Coscienza sociale. La”coscienza sociale” rappresenta la capacità di rilevare con precisione le emozioni degli altri e comprendere ciò che veramente accade loro. Spesso ciò significa percepire cosa le altre persone pensano e sentono pur riuscendo a mantenere una distanza tale da non rimanere coinvolto. Ascoltare e osservare rappresentano gli elementi più importanti della coscienza sociale. Per sintonizzarci dobbiamo quindi smettere di parlare e disporci ad ascoltare, fermare il nostro monologo interiore, smettere di anticipare l’opinione che l’altra persona sta per esprimere e smettere di pensare a cosa poi dovremmo dire. In una negoziazione, ad esempio, un Key Account ha il dovere di comprendere la posizione dell’altro non solo da un punto di vista strettamente economico o funzionale ma anche delle emozioni che l’interlocutore esprime di volta in volta: sono questi i segnali veramente significativi che possono guidarlo alla via per una conclusione soddisfacente per entrambi.

Gestione dei rapporti interpersonali.
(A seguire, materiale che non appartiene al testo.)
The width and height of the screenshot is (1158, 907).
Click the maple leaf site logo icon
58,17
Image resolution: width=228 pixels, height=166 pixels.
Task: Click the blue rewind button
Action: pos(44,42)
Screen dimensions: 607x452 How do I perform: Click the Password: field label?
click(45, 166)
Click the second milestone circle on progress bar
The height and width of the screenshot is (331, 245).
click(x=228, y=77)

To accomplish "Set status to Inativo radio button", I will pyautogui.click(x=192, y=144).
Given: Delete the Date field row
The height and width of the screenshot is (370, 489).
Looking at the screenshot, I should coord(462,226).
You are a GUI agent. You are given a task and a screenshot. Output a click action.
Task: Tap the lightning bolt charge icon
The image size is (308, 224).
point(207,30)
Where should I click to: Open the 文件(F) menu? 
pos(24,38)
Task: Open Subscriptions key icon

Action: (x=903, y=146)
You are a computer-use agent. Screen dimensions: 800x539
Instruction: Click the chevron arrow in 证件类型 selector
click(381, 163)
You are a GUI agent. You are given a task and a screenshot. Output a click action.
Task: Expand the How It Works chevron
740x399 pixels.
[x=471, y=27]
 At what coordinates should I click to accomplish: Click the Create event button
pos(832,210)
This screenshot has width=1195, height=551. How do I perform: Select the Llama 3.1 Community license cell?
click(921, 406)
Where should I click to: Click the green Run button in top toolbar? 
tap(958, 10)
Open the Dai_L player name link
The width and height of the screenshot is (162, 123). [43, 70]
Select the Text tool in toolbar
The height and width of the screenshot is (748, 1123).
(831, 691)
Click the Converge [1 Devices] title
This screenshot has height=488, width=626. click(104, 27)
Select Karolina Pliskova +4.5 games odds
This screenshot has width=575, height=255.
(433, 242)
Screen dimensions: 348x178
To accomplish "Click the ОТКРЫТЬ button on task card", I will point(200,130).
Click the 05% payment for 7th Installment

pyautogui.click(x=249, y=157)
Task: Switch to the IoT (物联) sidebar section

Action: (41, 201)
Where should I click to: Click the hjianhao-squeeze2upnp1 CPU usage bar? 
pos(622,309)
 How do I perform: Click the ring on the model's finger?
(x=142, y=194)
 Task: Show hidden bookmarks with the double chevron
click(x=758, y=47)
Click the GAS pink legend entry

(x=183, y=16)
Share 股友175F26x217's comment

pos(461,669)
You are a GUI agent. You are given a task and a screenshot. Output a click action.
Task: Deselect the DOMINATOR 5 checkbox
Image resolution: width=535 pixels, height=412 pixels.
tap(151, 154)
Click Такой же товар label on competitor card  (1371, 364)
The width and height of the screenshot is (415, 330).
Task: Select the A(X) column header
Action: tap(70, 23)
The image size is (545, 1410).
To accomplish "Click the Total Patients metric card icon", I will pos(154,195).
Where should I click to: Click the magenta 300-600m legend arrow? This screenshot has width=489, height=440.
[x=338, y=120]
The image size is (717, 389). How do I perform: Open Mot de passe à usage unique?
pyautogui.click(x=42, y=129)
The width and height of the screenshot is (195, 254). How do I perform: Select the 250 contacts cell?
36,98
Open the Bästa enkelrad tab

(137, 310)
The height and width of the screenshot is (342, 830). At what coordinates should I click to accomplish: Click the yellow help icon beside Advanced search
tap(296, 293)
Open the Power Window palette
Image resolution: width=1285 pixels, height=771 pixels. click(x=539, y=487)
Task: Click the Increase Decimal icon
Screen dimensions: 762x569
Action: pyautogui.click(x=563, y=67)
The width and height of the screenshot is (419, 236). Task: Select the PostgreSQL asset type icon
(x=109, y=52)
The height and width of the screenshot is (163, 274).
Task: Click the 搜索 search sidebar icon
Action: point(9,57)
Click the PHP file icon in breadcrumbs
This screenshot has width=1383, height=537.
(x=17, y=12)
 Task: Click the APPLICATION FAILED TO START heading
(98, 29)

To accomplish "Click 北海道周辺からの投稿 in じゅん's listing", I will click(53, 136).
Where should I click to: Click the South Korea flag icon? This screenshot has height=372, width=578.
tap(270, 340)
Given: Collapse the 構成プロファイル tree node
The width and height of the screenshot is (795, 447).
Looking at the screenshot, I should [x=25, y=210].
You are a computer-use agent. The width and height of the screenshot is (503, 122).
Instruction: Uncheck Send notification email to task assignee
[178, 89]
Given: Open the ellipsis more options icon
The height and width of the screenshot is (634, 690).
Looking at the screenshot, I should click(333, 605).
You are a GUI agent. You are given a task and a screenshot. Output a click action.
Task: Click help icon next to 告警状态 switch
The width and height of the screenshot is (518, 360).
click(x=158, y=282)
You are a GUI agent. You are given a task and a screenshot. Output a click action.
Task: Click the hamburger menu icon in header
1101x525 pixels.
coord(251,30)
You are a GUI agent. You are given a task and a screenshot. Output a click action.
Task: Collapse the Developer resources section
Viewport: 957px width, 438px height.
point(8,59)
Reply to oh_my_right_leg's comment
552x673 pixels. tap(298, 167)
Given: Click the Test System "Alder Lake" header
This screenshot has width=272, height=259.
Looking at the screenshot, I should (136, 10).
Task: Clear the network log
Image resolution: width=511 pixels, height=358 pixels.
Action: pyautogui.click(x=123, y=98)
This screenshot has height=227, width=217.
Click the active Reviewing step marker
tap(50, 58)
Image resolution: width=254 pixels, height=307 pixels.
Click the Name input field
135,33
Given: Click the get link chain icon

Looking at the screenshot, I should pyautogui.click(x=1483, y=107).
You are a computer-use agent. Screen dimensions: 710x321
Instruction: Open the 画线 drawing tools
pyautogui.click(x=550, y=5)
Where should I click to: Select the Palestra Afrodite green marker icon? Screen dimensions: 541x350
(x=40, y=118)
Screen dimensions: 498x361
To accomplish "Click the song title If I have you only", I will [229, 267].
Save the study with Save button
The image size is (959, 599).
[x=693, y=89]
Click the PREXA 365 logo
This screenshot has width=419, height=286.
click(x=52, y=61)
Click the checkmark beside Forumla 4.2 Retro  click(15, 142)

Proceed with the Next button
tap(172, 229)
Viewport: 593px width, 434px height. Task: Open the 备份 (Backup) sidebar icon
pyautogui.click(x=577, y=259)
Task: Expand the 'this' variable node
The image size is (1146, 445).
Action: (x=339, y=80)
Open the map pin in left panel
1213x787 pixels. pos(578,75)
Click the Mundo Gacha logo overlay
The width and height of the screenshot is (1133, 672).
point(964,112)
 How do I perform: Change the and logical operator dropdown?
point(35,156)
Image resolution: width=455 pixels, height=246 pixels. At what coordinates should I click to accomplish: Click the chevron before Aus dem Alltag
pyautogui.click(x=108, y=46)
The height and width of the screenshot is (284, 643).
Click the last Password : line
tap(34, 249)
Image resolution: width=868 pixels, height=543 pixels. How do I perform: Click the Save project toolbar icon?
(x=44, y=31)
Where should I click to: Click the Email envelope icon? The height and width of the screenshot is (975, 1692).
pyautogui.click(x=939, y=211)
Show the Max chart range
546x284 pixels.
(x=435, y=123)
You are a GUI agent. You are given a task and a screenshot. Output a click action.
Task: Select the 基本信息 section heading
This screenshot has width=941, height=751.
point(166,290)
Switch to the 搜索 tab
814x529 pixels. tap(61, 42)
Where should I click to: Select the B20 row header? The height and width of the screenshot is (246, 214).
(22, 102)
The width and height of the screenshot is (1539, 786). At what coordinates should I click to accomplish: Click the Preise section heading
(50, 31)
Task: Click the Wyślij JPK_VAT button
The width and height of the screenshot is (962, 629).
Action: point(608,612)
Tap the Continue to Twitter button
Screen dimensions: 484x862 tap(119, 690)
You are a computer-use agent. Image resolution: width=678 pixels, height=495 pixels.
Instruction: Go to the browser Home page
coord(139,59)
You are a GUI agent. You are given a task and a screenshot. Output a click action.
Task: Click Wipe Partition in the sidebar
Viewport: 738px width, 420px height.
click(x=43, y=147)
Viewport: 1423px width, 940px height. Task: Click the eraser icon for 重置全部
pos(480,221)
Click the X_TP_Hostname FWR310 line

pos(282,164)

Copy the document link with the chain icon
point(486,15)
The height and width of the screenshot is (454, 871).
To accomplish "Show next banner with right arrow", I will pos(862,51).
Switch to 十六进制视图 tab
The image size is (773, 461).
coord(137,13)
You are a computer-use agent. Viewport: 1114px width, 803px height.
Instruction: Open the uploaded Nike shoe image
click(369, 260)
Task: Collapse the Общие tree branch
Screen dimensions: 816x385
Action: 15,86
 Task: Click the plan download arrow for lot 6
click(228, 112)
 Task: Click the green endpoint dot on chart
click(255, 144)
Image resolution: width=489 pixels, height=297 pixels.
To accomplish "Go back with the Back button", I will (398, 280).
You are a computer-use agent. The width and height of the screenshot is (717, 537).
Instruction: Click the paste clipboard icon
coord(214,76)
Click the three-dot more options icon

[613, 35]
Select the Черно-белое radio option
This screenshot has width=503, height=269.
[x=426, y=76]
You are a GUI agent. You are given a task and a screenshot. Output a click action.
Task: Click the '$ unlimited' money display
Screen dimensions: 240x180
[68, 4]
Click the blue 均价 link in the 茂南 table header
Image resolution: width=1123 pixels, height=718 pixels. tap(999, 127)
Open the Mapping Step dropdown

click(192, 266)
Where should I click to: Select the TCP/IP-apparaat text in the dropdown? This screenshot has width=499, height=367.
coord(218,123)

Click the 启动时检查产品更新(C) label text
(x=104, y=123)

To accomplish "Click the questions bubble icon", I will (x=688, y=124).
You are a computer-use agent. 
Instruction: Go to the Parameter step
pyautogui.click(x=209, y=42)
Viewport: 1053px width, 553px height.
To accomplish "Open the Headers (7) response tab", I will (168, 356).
Strettamente connessa con le altre abilità (è possibile gestire i rapporti interpersonali senza autogestione?), rappresenta la capacità di usare la consapevolezza delle proprie e altrui emozioni per gestire con successo le interazioni. Ciò può assicurare una comunicazione chiara ed un’efficace soluzione dei conflitti e generalmente rappresenta il legame che si costruisce con gli altri nel corso del tempo. Un leader è veramente tale se sa gestire i rapporti con i suoi collaboratori non solo sulla base di un meccanismo premio-punizione ma anche e soprattutto sulla capacità di guidare e aiutare le persone nel loro lavoro grazie alla buona “implementazione” delle emozioni che si sviluppano: usare queste ultime come leve motivazionali assicura performance più elevate e più durature.

 Le emozioni rappresentano insomma quel valore aggiunto che a volte si cerca invano per raggiungere una maggior efficacia sul lavoro, occorre “solo” prenderne coscienza e saperle trattare con maestria.